Greetings all,
I hope this finds you well. Exciting times with the release of 1.23.0, wishing everyone the best! This topic is for those (like me) who have (or may) run into issues with their nodes following a system reboot.
I run cardano-node as a systemd service, and have never had issues starting/stopping or restarting the software. This ease-of-use also applied to the occasional system reboot. Until Wednesday.

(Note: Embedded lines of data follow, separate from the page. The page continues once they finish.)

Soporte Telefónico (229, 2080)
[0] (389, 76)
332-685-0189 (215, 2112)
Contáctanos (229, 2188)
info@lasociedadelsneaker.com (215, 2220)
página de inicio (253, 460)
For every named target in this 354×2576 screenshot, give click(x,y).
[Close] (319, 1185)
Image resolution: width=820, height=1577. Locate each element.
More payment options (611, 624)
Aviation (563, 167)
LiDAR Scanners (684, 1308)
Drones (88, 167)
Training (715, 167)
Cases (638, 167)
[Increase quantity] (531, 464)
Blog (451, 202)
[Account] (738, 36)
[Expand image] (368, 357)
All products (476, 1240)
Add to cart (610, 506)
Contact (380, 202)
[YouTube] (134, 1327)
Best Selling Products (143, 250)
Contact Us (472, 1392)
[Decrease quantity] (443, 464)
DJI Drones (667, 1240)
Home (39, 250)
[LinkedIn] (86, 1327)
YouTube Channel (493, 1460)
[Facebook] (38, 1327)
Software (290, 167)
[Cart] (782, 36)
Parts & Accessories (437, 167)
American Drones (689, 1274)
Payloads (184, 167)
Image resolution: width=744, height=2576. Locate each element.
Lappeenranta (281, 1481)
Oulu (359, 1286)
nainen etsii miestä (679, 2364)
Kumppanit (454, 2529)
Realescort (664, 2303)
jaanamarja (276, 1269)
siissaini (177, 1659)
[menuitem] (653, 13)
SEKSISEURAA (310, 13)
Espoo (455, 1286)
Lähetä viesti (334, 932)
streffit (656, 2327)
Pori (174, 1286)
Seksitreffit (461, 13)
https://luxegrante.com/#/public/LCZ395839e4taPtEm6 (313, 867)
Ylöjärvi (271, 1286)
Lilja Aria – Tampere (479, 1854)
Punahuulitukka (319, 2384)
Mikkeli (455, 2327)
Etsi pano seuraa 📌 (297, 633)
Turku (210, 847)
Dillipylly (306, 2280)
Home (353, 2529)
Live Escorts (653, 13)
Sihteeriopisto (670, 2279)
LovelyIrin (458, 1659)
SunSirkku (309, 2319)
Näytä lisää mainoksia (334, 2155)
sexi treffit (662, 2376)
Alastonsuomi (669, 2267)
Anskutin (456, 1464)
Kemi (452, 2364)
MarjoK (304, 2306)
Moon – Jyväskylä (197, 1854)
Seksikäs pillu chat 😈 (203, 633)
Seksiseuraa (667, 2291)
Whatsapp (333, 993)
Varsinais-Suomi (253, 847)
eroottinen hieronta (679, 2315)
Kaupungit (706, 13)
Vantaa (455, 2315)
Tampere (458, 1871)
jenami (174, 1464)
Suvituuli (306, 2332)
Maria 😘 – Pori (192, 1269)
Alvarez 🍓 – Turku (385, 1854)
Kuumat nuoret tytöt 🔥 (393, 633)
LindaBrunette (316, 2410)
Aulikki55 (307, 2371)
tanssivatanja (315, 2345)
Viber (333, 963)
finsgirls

On reboot, I got the rebooted relay up and running in no time, as usual. Seconds later it dropped all of its outgoing connections, and was booted by all its incoming peers. At first glance, the messages in the log pointed to a time sync issue, as per below (bold text):
{“at”:“2020-11-27T01:23:55.33Z”,“env”:“1.21.1:9577e”,“ns”:[“cardano.node.ChainDB”],“data”:{“kind”:“TraceAddBlockEvent.IgnoreInvalidBlock”,“block”:{“hash”:“5956c15”,“kind”:“Point”,“slot”:14873950},“reason”:“InFutureExceedsClockSkew (RealPoint (SlotNo 14873950) 5956c15ab55ef0f89d6d43d4e6e03a328ee158f28168471f15320dcceb6ae5c0)”},“app”:,“msg”:"",“pid”:“696”,“loc”:null,“host”:“ip-172-3”,“sev”:“Info”,“thread”:“39”}
I have since sent a ticket to IOHK, and am waiting for an answer. In the meantime, I have found two things that may be of use to anyone experiencing similar issues:
-
the problem can be solved with a reset of the database (not ideal, due to huge wasted hours), but will happen again on next system reboot;
-
the issue does not occur if your machine (or VM) is stopped and started (rather than rebooted);
After scratching my head for a while and fearing the worst, I resolved to install chrony. This solved the problem and I have been able to reboot the system consistently without it recurring.
Last comment, if this is happening to you on cloud services, please follow their directions to time sync.
I welcome any comments/experiences, once I have information from IOHK, I will post it here.
Cheers,
Adrem [RABIT]